Catherine was frowning. ‘Mrs Stokes must have moved your luggage. I remember her asking me how many bedrooms Castelleone had. We talked a lot about bedrooms but I really wasn’t paying much attention—’

‘Is this a private conversation or can anyone join in? I don’t know what you’re talking about!’

‘She must have realised we had separate bedrooms in Italy and she probably assumed we wanted the same set-up here.’ She smiled at him sunnily. ‘You thought I was responsible?’

A dark flush had risen over his cheekbones. ‘I came in very quietly and you were asleep that night. My clothes had gone.’

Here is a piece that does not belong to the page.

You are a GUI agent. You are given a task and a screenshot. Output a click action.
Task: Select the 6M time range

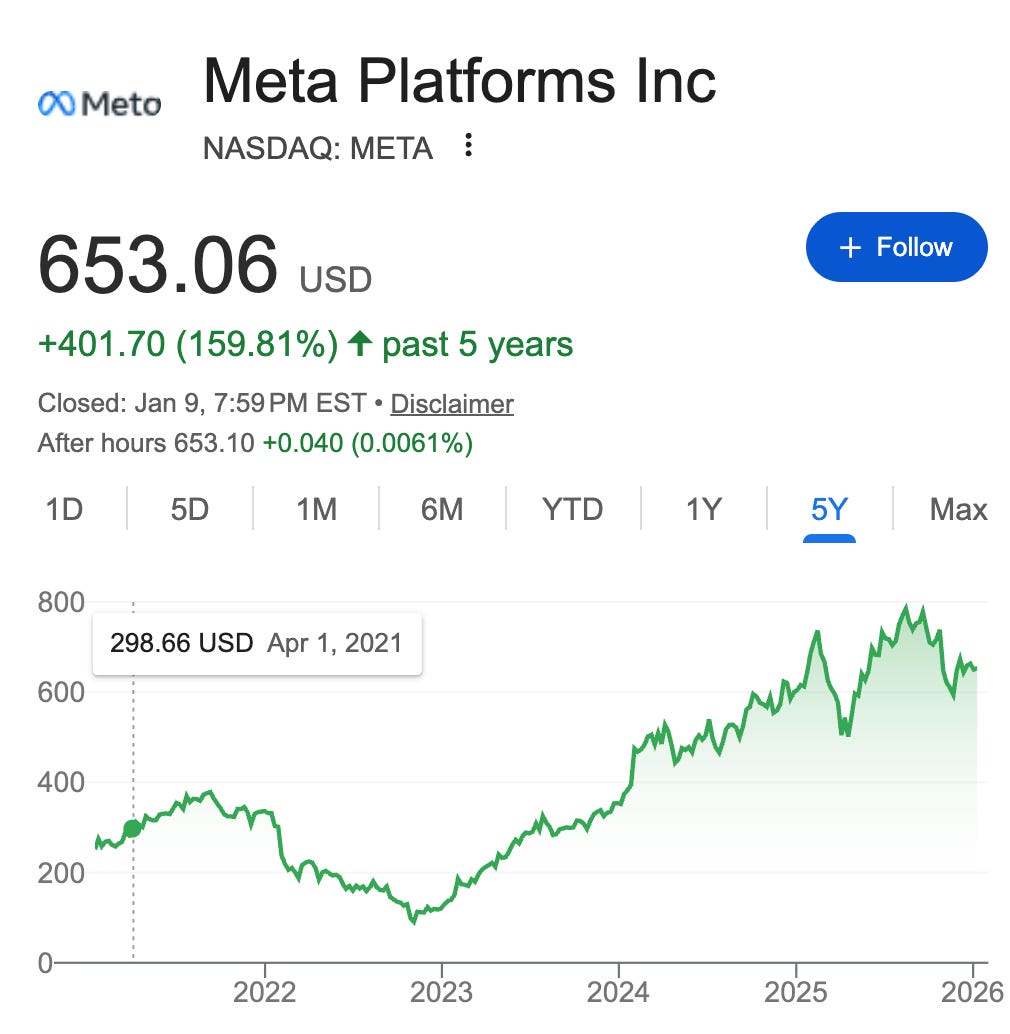442,509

‘I thought you’d told her to move them.’ She could hardly credit that a mistake on the housekeeper’s part had led to such a misunderstanding. ‘Why didn’t you say something?’

He looked ever so slightly sheepish. ‘I didn’t know what to say. All that day I was in shock at what you said to me on the jet.’ He shifted a beautifully shaped brown hand in a movement of frustration. ‘It only happens with you,’ he breathed tautly.

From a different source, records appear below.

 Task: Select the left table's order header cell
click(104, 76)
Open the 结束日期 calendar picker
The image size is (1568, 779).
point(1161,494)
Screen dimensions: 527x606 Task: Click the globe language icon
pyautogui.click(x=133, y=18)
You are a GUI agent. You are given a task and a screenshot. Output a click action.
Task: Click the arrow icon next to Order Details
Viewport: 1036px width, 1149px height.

She watched him move fluidly across the room like a restive cat night-prowling on velvet paws. ‘What only happens with me?’

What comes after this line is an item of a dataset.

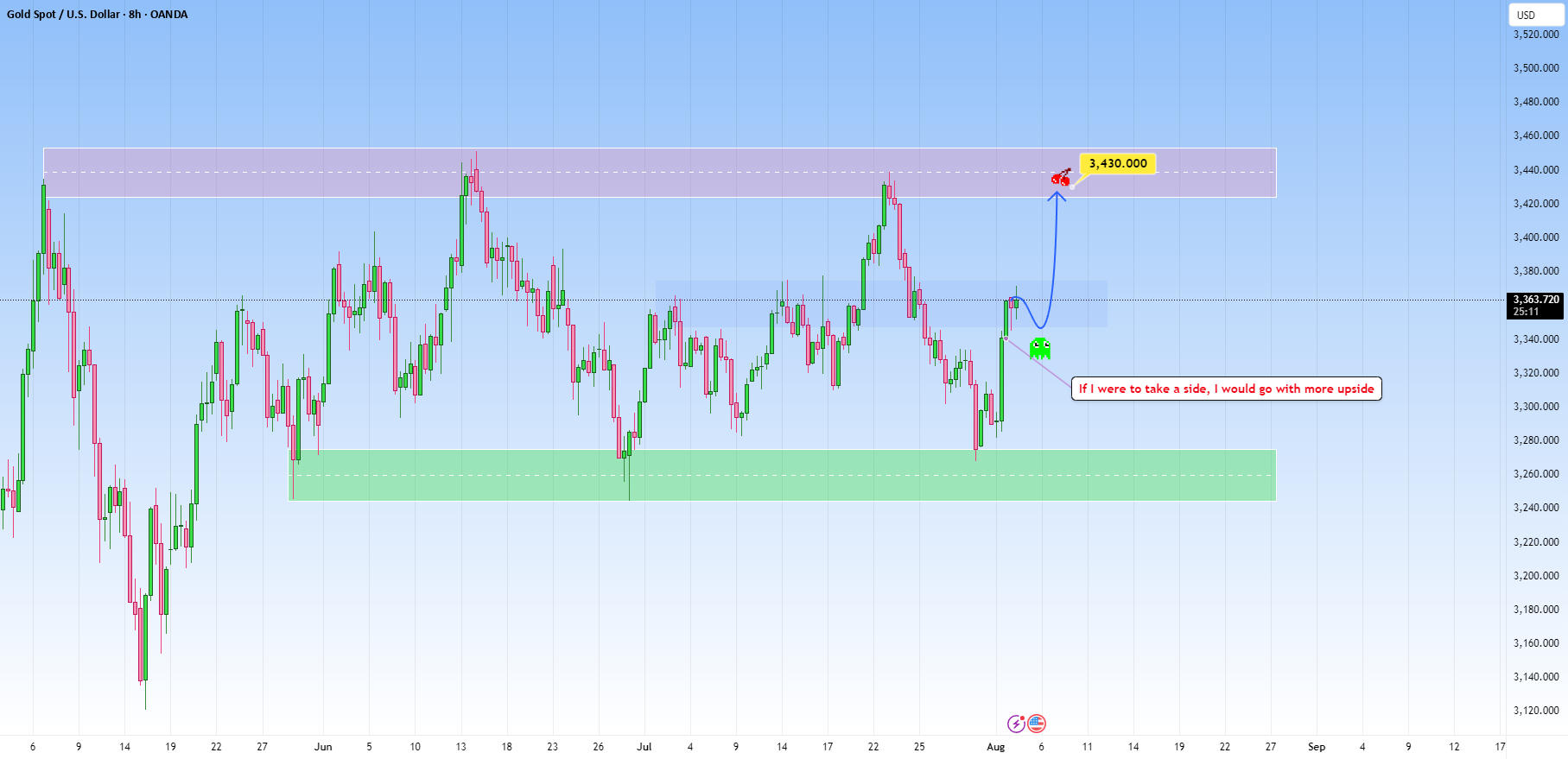
Task: Click OANDA data source in title
Action: point(168,14)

His jawline clenched. ‘I lose my temper and I say things I don’t mean.’ Long fingers balled into a fist and then vanished into the pocket of his well-cut trousers. Discomfiture was written all over him. ‘But that you should distrust me to such an extent…it…it hurt.’

So did saying it. She longed to reach out and put her arms round him, but sensed how unwelcome it would be. He was so proud, so defensive and ill-at-ease with words that came so easily to her. He was fluent in every other mood but this one, where deeper emotions intruded. And he was only talking now because anger had spurred him to the attempt.

‘I was very insecure when I was pregnant,’ she said uncertainly. ‘You were breaking me up, Luc. Emotionally I was in a mess. I just didn’t have the courage to face you with a complication you didn’t want. It never occurred to me that you might choose to insist on marrying me or want to take any responsibility for the child I was expecting…’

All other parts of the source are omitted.